The central character in the film is a seven-year old Hindu girl named Chuyia who is married and widowed before she even has any sense of the meaning of either state of being. Like millions of other widows from childhood to old age, from the moment of her husband's death onwards, she is ripped from her mother's arms and dumped by her father at an ashram far away from the family home. Her hair is immediately shorn down to the scalp and she is expected to live a chaste life of total mourning and self-renunciation, eating just one meal a day, dressing only in white, marginalized, isolated, and ostracized in an ashram with other widows, forbidden from remarrying -- forever tainted and devalued by her husband's death, which is attributed in part to her sins, for which in accordance to interpretations of sacred texts, she must spend her life atoning.
The rebellious spirit of this little girl awakens dormant desire, resilience, and hope amongst other members of the widow's house, causing defiance and tension. A few widows finally dare to question and challenge the crippling rules that have deprived them of hope, dignity, agency, freedom, and love. One of them, Kalyani, falls in love with Narayan, a progressive-minded young man who is a follower of Gandhi. But then a series of brutal events intervene, exposing the emotional and physical violence, perversion, manipulation, hypocrisy, sense of entitlement, and self-justification that goes on in patriarchal societies -- with devastating impact.

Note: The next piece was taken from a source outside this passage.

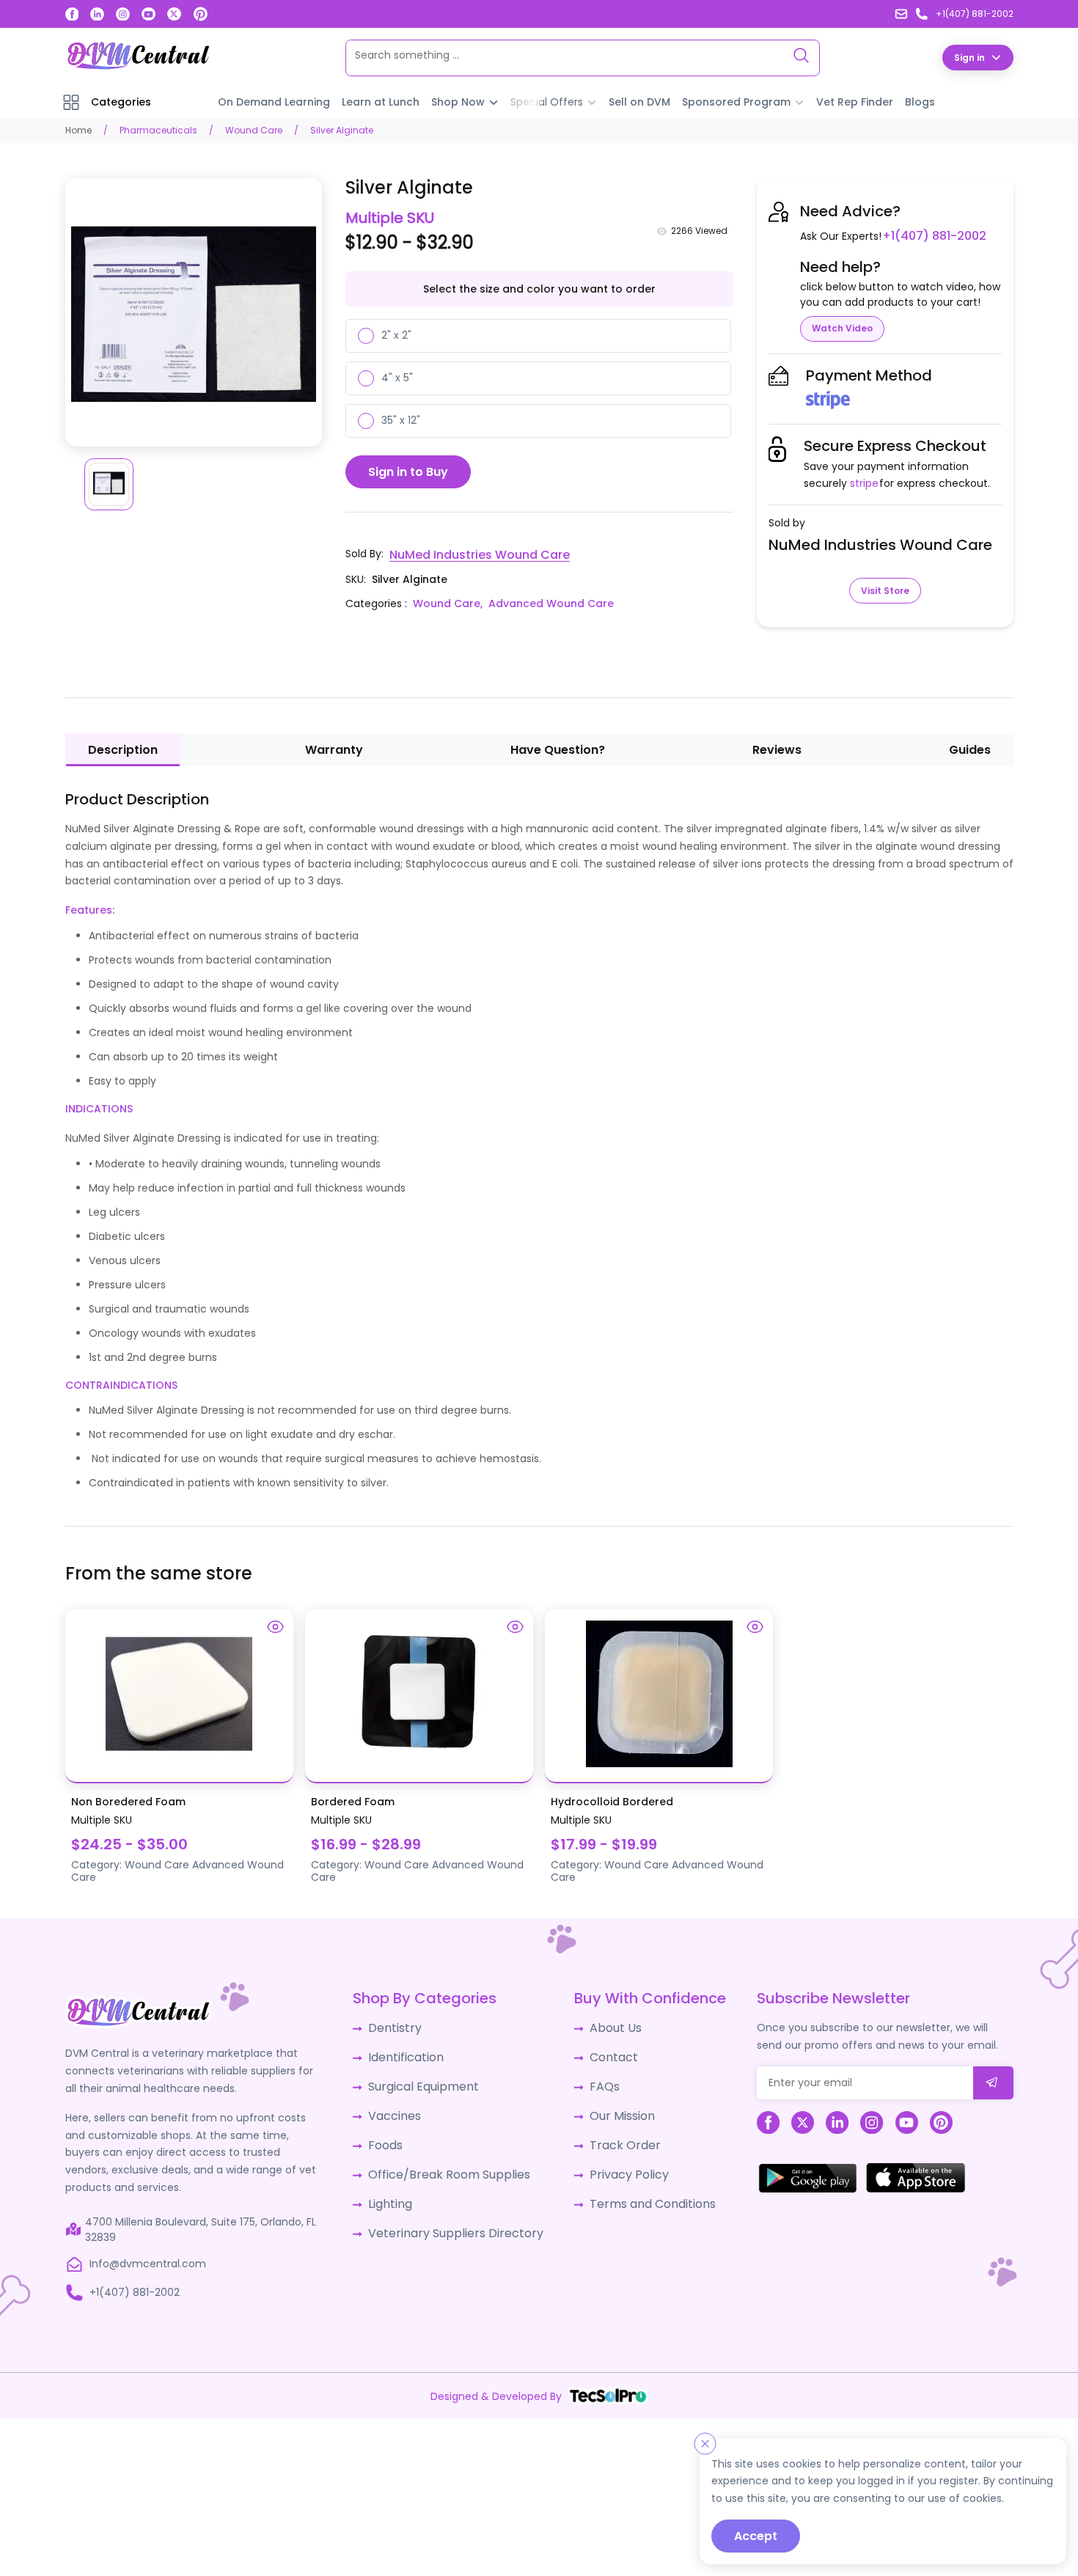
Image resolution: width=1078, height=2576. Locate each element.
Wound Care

One life is tragically lost, but another life -- that of Chuyia -- is saved, and she becomes a symbol of hope, change, and resilience. A stunning musical score by Mychael Danna and A.R. Rahman adds depth and lyricism as this drama unfolds.
Deepa Mehta's extraordinary film demands contemplation of vital questions that she herself has eloquently articulated: "As women, when do we start making compromises with ourselves and at what point do those compromises become unbearable?"
"How difficult is it for a woman today anywhere in the world to follow the counsel of the Bhagvad Gita and, 'Live like a lotus flower in filthy water -- yet remain untouched by it?"
Deepa Mehta risked her life to create a powerful, enraging film that thousands, if not millions, of people -- including the government of India -- did not want onscreen. Production of this film was shut down due to death threats made to the filmmaker and the actresses.
Mehta was targeted because she makes films that question the interpretations that current Hindu leaders are giving to the Sacred Texts, in particular as they relate to the treatment of women. There were riots and protest marches across the country and effigies of the filmmaker's body and the film's sets were ignited on fire.
Deepa Mehta was forced to put her film on hold for several years, but she persevered and finally got to realize her vision in Sri Lanka, where sets were rebuilt and locations chosen to recreate the period look and feel of Varanasi, India, in the 1930s. She persevered against great adversity to make one of the most gorgeous, meditative, poetic, deeply emotionally resonant films I have ever seen.
The film is extremely rare in that it portrays the many stages of a woman's life through its depiction of four distinct female characters, ranging in age from early childhood to old age -- all depicted in beautifully directed, poignant, exquisitely rendered performances.